Modern Art Monday Presents: Gustav Klimt, Adele Bloch-Bauer II

Adele Bloch Bauer
Photo By Gail

This painting  is one of two formal portraits that Klimt made of Adele Bloch-Bauer, one of the artists most important patrons.  The wife of the successful industrialist, Bloch-Bauer  was a prominent member of the Vienna’s  cultural elite, serving as a key supporter of the arts and the founder of a salon for artists and writers.

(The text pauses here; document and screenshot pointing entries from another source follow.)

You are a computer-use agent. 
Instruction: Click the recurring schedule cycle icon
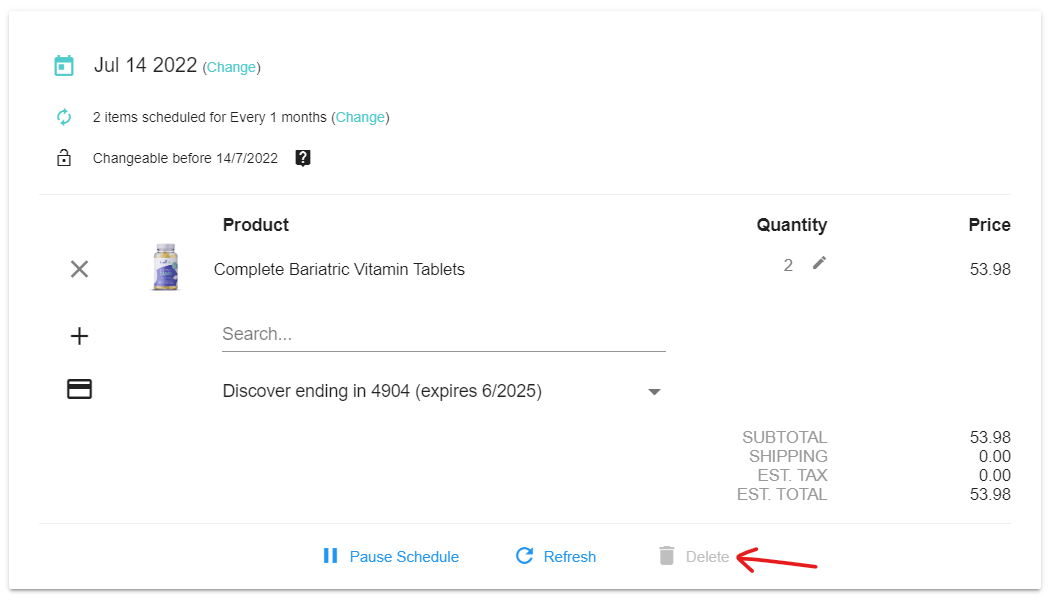tap(64, 117)
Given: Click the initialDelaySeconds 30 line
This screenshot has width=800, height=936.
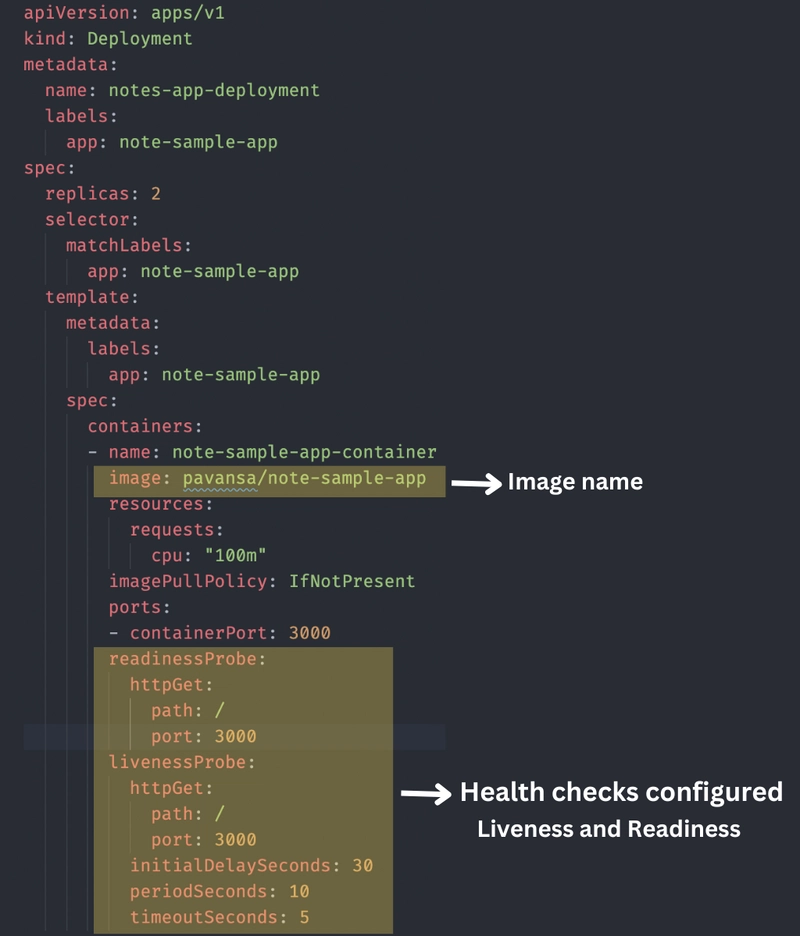Looking at the screenshot, I should tap(251, 865).
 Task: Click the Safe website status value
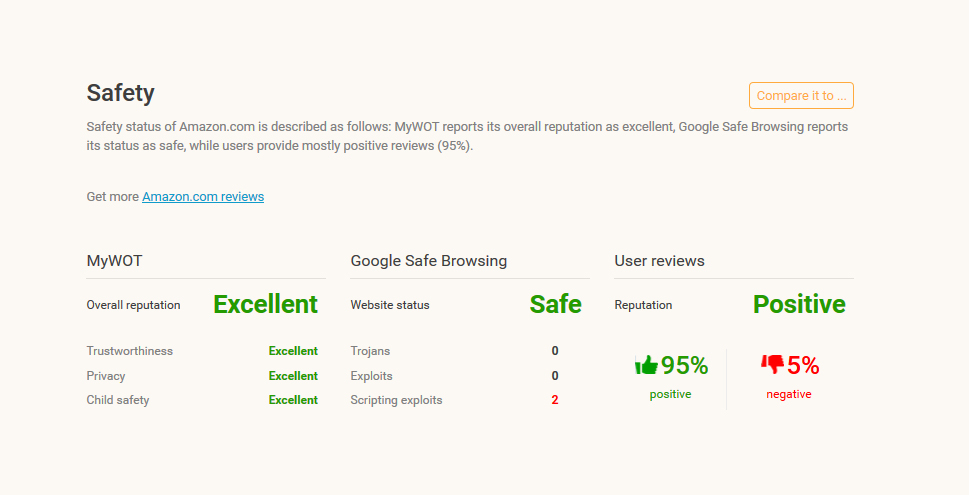pos(555,305)
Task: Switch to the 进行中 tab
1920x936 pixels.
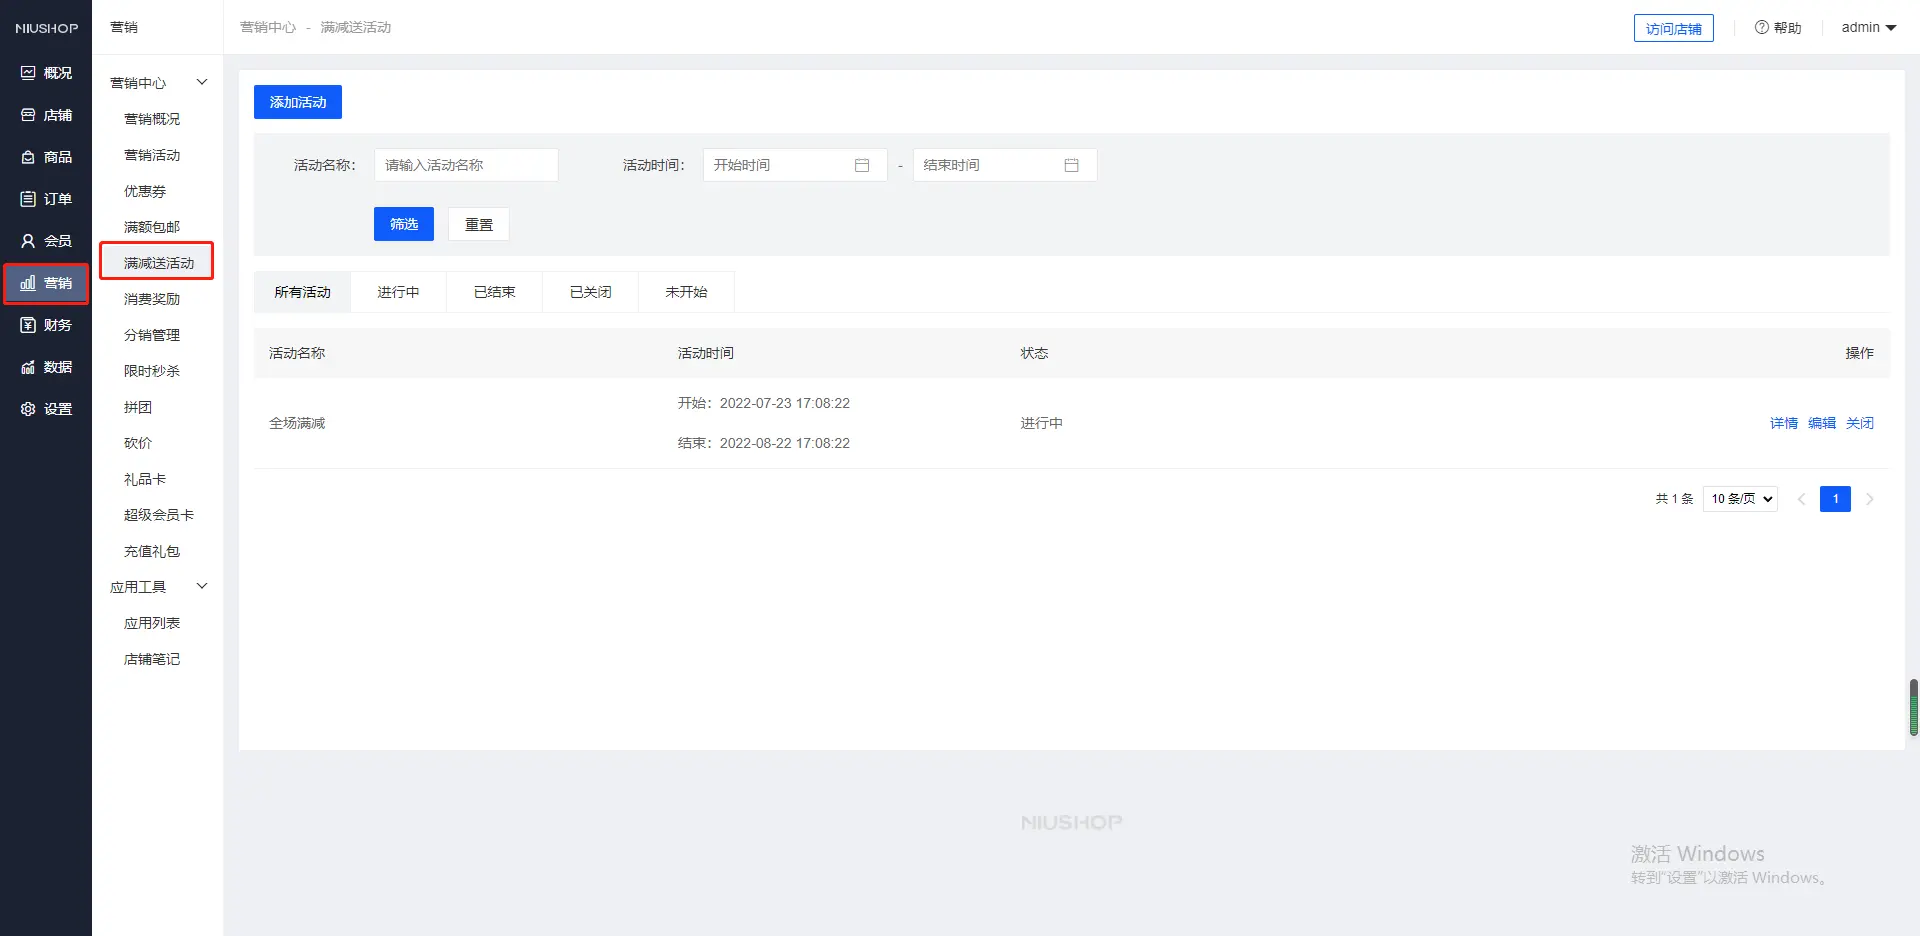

Klimt’s  composition, completed when Bloch-Bauer was about 30 years old, emphasizes her social station: her towering figure, in opulent dress,  extends to the vertical limits of the canvas and confronts the viewer head-on from its center.  She poses against a jewel-toned backdrop of nearly abstract pattern blocks that suggest a richly decorated domestic interior.

In 1938,  the Nazi government took possession of this portrait along with other works of art from the Bloch-Bauer family collection (including Adele Bloch-Bauer I, now in the collection of the Neue Gallerie  in New York). In 2006, after years of legal negotiations, the works were returned to the Bloch-Bauer heirs and subsequently sold to other collections. The Museum of Modern Art presents Adele Bloch-Bauer II (1912) as a generous loan from its current owner.